■ **Instruction**: Starting at the line that has "The width and height of the screenshot is (761, 428)." and ending with the line that has "coord(46,272)", rewrite those lines with "Group button" replaced by "Merge button". Leave everything else in them unchanged.

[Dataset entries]

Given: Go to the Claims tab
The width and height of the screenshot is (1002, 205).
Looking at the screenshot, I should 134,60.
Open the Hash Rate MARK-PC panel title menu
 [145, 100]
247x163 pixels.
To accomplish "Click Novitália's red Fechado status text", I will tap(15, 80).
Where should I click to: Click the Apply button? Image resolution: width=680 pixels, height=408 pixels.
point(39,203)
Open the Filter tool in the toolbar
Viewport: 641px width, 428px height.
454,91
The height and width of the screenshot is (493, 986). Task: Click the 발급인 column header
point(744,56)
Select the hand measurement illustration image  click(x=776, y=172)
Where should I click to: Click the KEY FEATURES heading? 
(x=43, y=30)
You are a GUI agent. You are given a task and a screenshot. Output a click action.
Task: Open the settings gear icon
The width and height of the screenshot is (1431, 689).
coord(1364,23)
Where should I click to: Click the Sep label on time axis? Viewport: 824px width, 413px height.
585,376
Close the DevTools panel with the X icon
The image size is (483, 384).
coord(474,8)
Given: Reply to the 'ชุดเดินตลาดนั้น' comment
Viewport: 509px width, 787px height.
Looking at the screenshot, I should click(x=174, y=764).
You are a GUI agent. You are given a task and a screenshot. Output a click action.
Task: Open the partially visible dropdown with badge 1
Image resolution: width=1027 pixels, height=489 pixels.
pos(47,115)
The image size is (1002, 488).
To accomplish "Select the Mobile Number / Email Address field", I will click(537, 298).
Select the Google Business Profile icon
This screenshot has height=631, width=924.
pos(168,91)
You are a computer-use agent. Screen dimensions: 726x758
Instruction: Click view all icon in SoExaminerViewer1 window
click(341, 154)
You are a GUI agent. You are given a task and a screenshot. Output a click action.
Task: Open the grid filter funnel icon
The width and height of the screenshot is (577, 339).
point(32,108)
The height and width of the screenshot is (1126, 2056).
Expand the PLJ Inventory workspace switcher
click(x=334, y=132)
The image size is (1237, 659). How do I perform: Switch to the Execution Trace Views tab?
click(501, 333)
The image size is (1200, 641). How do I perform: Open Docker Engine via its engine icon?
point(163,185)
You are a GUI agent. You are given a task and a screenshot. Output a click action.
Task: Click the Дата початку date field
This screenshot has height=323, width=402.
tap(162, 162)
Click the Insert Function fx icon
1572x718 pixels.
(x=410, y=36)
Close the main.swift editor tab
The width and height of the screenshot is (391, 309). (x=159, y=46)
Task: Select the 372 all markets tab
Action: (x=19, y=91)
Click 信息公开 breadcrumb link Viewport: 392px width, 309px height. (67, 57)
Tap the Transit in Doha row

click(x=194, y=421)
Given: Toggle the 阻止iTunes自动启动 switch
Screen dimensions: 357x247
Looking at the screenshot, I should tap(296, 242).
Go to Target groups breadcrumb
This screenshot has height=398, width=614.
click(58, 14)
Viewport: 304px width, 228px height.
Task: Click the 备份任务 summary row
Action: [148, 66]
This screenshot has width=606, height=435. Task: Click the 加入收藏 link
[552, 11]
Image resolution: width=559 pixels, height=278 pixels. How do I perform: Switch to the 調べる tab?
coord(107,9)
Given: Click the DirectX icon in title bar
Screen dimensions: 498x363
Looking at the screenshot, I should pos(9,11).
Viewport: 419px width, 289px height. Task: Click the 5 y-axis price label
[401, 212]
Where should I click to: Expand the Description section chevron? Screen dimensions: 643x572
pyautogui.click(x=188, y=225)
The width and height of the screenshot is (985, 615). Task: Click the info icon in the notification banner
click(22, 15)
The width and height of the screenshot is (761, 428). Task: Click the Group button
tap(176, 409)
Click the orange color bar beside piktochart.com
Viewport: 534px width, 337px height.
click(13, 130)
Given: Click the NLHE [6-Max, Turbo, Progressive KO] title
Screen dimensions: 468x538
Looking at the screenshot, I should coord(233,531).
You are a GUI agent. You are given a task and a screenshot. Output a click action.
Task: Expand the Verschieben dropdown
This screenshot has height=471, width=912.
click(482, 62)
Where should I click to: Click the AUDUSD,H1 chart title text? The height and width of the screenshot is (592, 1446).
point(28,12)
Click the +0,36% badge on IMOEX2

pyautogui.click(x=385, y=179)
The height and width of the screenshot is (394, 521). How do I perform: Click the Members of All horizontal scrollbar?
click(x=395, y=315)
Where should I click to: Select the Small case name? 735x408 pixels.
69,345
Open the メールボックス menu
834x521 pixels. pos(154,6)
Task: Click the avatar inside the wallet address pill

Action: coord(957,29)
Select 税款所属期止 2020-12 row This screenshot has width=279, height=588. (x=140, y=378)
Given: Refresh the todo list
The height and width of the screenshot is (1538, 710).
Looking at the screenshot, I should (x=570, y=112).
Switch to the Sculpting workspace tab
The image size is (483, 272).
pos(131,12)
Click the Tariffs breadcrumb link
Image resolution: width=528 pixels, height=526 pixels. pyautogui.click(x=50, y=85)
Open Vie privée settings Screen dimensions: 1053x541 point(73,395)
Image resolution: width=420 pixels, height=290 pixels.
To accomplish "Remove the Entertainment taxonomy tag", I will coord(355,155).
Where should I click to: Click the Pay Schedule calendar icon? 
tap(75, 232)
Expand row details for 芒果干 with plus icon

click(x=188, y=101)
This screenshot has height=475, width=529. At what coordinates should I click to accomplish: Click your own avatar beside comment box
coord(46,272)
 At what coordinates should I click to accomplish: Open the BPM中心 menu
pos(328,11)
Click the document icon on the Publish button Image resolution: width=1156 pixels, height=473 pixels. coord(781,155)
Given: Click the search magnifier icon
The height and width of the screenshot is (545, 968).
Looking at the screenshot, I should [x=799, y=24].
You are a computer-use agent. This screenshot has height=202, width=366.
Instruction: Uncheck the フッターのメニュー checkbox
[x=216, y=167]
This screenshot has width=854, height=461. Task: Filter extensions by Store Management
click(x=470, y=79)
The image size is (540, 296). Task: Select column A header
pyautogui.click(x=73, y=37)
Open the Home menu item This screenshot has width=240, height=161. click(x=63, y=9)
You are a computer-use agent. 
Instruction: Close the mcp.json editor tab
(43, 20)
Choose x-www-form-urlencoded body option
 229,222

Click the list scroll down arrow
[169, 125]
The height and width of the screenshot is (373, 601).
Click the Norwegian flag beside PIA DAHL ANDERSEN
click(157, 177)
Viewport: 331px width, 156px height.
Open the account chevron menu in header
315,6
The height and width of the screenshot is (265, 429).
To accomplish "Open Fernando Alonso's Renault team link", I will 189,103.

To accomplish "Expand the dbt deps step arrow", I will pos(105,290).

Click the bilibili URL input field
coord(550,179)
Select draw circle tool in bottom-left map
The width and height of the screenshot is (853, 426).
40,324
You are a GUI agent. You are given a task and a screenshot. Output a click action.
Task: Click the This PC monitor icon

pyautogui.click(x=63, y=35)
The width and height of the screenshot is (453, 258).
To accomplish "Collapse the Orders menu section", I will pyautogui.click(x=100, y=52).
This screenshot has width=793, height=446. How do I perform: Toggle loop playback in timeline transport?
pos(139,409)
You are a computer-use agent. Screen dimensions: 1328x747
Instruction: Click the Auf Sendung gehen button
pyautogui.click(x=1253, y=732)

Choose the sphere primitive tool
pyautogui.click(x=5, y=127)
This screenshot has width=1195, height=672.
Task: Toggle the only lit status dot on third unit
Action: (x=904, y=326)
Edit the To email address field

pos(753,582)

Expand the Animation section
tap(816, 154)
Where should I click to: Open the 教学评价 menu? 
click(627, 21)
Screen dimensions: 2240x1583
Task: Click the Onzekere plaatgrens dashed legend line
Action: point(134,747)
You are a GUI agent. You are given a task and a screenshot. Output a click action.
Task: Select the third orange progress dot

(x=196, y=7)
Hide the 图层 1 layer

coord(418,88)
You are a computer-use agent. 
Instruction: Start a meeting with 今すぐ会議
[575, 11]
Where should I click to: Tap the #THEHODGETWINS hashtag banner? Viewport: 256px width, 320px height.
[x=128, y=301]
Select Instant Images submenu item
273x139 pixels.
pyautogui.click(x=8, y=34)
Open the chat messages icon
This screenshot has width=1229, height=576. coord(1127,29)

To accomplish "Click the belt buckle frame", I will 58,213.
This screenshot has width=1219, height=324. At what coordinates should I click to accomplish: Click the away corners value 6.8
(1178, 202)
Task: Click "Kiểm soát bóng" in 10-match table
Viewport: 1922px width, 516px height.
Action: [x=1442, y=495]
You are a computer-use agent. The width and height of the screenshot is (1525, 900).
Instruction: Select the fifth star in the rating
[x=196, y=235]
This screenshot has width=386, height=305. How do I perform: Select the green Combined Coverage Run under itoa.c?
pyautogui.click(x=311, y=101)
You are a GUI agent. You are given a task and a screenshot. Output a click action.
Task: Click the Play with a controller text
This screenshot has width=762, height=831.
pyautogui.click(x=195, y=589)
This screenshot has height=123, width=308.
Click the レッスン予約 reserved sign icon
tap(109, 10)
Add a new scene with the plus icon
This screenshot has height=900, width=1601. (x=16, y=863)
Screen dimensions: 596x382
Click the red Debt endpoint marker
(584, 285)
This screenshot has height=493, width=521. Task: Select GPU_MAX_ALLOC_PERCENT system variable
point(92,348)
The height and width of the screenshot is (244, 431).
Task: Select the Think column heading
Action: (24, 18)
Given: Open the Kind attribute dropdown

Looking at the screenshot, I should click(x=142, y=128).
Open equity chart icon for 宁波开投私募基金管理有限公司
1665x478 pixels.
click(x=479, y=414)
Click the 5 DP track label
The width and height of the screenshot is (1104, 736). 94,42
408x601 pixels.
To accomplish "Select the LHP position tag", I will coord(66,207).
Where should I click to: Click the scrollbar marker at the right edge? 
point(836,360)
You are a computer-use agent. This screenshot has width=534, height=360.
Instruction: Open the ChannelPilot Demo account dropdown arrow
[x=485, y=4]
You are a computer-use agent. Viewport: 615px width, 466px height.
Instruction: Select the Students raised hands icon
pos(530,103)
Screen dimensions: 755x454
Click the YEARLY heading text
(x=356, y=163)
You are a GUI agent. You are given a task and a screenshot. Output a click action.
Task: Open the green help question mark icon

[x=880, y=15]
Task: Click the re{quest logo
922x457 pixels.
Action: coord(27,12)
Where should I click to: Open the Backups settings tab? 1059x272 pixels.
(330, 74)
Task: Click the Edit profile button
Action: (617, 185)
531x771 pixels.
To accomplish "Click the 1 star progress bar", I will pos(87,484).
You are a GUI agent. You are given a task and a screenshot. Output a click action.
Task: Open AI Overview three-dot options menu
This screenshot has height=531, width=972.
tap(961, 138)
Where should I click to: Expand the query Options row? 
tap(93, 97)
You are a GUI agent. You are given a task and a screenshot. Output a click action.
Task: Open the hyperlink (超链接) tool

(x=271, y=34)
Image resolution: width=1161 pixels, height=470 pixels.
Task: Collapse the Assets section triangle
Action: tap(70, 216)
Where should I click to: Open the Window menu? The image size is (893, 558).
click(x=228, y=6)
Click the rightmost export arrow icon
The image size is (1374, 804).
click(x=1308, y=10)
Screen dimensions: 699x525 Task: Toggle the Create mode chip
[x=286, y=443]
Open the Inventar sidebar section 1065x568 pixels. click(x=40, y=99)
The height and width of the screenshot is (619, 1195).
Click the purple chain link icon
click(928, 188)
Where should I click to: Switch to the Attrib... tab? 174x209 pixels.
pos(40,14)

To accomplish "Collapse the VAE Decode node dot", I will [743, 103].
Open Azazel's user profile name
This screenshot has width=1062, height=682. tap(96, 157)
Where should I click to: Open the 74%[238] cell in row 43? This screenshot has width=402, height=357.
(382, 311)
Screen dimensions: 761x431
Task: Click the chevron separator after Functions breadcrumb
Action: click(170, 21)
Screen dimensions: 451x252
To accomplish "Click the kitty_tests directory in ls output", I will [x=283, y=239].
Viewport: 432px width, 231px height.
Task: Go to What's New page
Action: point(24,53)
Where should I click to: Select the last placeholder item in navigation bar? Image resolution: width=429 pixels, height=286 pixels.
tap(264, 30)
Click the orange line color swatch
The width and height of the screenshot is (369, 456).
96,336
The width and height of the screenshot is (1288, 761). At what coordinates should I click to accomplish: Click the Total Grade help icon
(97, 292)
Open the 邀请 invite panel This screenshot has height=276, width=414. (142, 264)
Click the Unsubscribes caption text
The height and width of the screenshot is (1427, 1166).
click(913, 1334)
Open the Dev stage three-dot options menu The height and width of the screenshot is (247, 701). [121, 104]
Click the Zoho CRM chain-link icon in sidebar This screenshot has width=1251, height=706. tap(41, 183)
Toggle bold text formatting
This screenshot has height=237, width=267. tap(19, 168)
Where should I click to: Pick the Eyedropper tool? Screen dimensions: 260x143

■ **Task response**:
The width and height of the screenshot is (761, 428). Task: Click the Merge button
tap(176, 409)
Click the orange color bar beside piktochart.com
Viewport: 534px width, 337px height.
click(13, 130)
Given: Click the NLHE [6-Max, Turbo, Progressive KO] title
Screen dimensions: 468x538
Looking at the screenshot, I should coord(233,531).
You are a GUI agent. You are given a task and a screenshot. Output a click action.
Task: Expand the Verschieben dropdown
This screenshot has height=471, width=912.
click(482, 62)
Where should I click to: Click the AUDUSD,H1 chart title text? The height and width of the screenshot is (592, 1446).
point(28,12)
Click the +0,36% badge on IMOEX2

pyautogui.click(x=385, y=179)
The height and width of the screenshot is (394, 521). How do I perform: Click the Members of All horizontal scrollbar?
click(x=395, y=315)
Where should I click to: Select the Small case name? 735x408 pixels.
69,345
Open the メールボックス menu
834x521 pixels. pos(154,6)
Task: Click the avatar inside the wallet address pill

Action: coord(957,29)
Select 税款所属期止 2020-12 row This screenshot has width=279, height=588. (x=140, y=378)
Given: Refresh the todo list
The height and width of the screenshot is (1538, 710).
Looking at the screenshot, I should (x=570, y=112).
Switch to the Sculpting workspace tab
The image size is (483, 272).
pos(131,12)
Click the Tariffs breadcrumb link
Image resolution: width=528 pixels, height=526 pixels. pyautogui.click(x=50, y=85)
Open Vie privée settings Screen dimensions: 1053x541 point(73,395)
Image resolution: width=420 pixels, height=290 pixels.
To accomplish "Remove the Entertainment taxonomy tag", I will coord(355,155).
Where should I click to: Click the Pay Schedule calendar icon? 
tap(75, 232)
Expand row details for 芒果干 with plus icon

click(x=188, y=101)
This screenshot has height=475, width=529. At what coordinates should I click to accomplish: Click your own avatar beside comment box
coord(46,272)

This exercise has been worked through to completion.